* Your task
Rewrite the part of the listing below that opens with the line containing "Expand the Learning folder" and closes with the line containing "click(x=725, y=57)", both lines included, as a Markdown table with the columns Row and Listing line. Omit blank lines, and put one line of the listing in each row.

* Input rows
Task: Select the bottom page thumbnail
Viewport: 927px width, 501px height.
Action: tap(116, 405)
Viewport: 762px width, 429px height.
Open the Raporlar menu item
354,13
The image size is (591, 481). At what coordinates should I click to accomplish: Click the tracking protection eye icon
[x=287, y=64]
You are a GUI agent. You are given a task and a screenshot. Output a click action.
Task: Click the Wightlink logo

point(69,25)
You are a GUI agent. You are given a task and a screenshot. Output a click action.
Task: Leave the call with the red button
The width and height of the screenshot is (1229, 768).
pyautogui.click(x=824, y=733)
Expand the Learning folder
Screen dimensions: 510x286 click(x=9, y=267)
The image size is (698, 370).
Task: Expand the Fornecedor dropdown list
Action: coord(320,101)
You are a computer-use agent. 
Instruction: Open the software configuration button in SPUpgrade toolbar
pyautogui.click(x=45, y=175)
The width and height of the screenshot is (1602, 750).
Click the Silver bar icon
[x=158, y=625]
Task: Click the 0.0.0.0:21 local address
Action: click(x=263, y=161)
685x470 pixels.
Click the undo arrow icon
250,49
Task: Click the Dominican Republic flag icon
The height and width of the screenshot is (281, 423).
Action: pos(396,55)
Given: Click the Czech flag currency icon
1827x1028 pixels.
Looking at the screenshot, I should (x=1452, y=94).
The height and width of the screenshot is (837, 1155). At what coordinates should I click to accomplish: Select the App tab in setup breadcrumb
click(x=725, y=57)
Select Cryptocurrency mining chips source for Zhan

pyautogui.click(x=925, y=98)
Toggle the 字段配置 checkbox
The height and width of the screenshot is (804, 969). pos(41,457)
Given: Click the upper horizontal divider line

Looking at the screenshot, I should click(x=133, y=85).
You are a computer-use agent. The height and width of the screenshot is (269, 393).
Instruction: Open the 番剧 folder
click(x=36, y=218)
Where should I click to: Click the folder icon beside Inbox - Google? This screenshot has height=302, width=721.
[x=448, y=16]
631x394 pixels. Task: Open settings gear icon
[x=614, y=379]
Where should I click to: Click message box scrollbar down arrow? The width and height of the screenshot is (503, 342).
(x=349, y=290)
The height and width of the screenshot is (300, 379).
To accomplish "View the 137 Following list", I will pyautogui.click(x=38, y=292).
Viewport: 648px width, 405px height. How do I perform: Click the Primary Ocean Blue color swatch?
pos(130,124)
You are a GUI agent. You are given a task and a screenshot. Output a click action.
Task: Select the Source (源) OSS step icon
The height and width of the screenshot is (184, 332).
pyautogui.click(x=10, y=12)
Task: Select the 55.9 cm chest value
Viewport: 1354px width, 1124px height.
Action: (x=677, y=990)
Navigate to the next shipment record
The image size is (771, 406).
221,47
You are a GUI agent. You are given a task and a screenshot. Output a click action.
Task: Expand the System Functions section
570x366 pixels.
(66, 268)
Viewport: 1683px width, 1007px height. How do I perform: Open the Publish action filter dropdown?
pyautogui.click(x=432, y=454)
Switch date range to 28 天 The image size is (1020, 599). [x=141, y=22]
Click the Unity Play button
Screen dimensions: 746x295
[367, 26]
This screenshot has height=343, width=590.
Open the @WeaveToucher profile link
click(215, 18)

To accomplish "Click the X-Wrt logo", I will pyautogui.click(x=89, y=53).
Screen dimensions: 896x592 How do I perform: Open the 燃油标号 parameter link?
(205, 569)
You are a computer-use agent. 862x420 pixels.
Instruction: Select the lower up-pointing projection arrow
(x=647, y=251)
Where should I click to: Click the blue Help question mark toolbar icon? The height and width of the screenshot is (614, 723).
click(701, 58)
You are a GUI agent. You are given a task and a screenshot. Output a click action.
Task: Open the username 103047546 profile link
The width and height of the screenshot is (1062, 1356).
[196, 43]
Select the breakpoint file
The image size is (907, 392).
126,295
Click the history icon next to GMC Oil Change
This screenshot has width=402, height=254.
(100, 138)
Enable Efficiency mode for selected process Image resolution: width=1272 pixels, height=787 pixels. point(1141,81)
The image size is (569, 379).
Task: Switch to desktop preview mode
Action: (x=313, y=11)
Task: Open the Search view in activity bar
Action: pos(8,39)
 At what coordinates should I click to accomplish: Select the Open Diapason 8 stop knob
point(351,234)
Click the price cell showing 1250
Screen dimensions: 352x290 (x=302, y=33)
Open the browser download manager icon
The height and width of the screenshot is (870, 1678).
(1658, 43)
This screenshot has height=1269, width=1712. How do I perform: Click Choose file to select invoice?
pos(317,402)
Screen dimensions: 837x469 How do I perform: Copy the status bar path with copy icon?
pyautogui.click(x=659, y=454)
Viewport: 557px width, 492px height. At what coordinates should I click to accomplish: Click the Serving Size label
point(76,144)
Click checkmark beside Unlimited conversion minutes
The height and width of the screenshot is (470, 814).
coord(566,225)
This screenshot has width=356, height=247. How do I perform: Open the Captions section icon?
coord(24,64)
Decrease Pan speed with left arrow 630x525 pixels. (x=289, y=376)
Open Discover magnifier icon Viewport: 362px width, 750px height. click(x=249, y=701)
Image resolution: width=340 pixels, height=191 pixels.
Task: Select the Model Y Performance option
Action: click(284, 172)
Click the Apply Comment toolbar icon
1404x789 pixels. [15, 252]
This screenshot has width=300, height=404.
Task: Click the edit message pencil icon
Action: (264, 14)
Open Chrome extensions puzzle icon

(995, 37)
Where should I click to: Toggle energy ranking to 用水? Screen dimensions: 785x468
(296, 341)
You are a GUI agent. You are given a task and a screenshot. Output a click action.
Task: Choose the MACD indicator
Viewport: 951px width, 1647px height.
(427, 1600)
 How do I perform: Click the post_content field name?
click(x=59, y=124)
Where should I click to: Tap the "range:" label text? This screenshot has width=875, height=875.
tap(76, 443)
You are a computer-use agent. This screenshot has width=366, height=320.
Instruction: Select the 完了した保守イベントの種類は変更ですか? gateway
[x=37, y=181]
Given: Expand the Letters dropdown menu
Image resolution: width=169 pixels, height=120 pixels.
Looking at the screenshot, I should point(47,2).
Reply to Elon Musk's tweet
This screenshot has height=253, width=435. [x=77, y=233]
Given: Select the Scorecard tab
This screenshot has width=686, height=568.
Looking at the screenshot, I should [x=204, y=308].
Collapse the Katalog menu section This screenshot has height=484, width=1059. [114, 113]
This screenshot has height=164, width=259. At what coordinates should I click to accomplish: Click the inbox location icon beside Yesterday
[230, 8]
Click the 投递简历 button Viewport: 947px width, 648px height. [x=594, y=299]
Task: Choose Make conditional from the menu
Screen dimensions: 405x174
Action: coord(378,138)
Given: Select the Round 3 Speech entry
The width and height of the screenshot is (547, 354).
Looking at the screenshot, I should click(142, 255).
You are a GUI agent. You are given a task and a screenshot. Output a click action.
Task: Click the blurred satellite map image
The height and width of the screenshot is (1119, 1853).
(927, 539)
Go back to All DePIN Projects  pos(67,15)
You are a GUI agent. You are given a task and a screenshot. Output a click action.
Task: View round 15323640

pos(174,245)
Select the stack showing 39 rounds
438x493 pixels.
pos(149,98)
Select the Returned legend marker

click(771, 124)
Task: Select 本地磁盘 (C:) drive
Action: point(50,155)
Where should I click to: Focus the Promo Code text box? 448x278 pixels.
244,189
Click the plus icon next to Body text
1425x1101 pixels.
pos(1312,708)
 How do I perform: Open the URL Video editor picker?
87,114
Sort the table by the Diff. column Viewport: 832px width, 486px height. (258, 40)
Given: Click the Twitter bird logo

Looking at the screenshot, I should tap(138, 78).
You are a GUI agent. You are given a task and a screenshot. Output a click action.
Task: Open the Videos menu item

* Solution to this task
| Row | Listing line |
|---|---|
| 1 | Expand the Learning folder |
| 2 | Screen dimensions: 510x286 click(x=9, y=267) |
| 3 | The image size is (698, 370). |
| 4 | Task: Expand the Fornecedor dropdown list |
| 5 | Action: coord(320,101) |
| 6 | You are a computer-use agent.  |
| 7 | Instruction: Open the software configuration button in SPUpgrade toolbar |
| 8 | pyautogui.click(x=45, y=175) |
| 9 | The width and height of the screenshot is (1602, 750). |
| 10 | Click the Silver bar icon |
| 11 | [x=158, y=625] |
| 12 | Task: Click the 0.0.0.0:21 local address |
| 13 | Action: click(x=263, y=161) |
| 14 | 685x470 pixels. |
| 15 | Click the undo arrow icon |
| 16 | 250,49 |
| 17 | Task: Click the Dominican Republic flag icon |
| 18 | The height and width of the screenshot is (281, 423). |
| 19 | Action: pos(396,55) |
| 20 | Given: Click the Czech flag currency icon |
| 21 | 1827x1028 pixels. |
| 22 | Looking at the screenshot, I should (x=1452, y=94). |
| 23 | The height and width of the screenshot is (837, 1155). At what coordinates should I click to accomplish: Select the App tab in setup breadcrumb |
| 24 | click(x=725, y=57) |